To design this dictionary, we construct a raw dictionary first to list the raw objects of the indoor images using concatenation operation.

Algorithm 1 shows how to design a raw dictionary using the objects of the sub-images extracted by the operation in Fig. 3. We denote the number of categories by $m$ th, the number of images by $n$ th and the number of objects by $p$ th . Similarly, ${I^{i}_{k_{o_{j}}}}$ represents the object $o_{j}$ for the ${i^{th}}$ category on the $k^{th}$ image, and ${D_{i}}$ is the raw dictionary of $i^{th}$ category. ${I^{i}_{k_{o_{j}}}}$ is extracted using sub-images ${\{S^{k}_{l}\}_{l=1}^{n}}$ of the $k^{th}$ image and its output order for each category. Here, the raw dictionary is defined as the list of ordered objects collected from some indoor images of the corresponding category. The raw dictionary is designed according to the objects’ output order of the Inception V3 model. The objects are concatenated exactly in the same order as obtained from Inception V3 model. This is helpful to show the relationship of the objects in the category.

While assembling those objects, the order shows certain associations among objects in the image. Furthermore, the list contains nine thousand objects in total if we consider one hundred images per category. The size of the dictionary is determined with the number of images available for different datasets. For instance, MIT-67 and Scene15 contain sufficient images to make dictionary using 100 images per category. It does not apply to NYU V1 dataset as some categories in NYU V1 dataset contain less than 100 images.

After the construction of the raw dictionary, we refine it further to design the objects pattern dictionary. The objects pattern dictionary is based on the semantic relatedness of the objects. To explore the semantic relatedness of the objects, we investigate the object co-occurrence pattern property for those images.

◆ WHAT IS BEING ASKED
Condense the paragraph of the dictionary-design text that begins "While assembling those objects" into a short bulleted list that keeps its main facts.

◆ DATA LINES
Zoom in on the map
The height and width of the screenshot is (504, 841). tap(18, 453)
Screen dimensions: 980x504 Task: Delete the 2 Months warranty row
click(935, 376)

◆ OUTPUT
- The order in which objects are assembled shows certain associations among objects in the image.
- With one hundred images per category, the list holds nine thousand objects in total.
- Dictionary size depends on how many images each dataset has available.
- MIT-67 and Scene15 have enough images to build the dictionary from 100 images per category.
- This does not apply to NYU V1, because some of its categories have fewer than 100 images.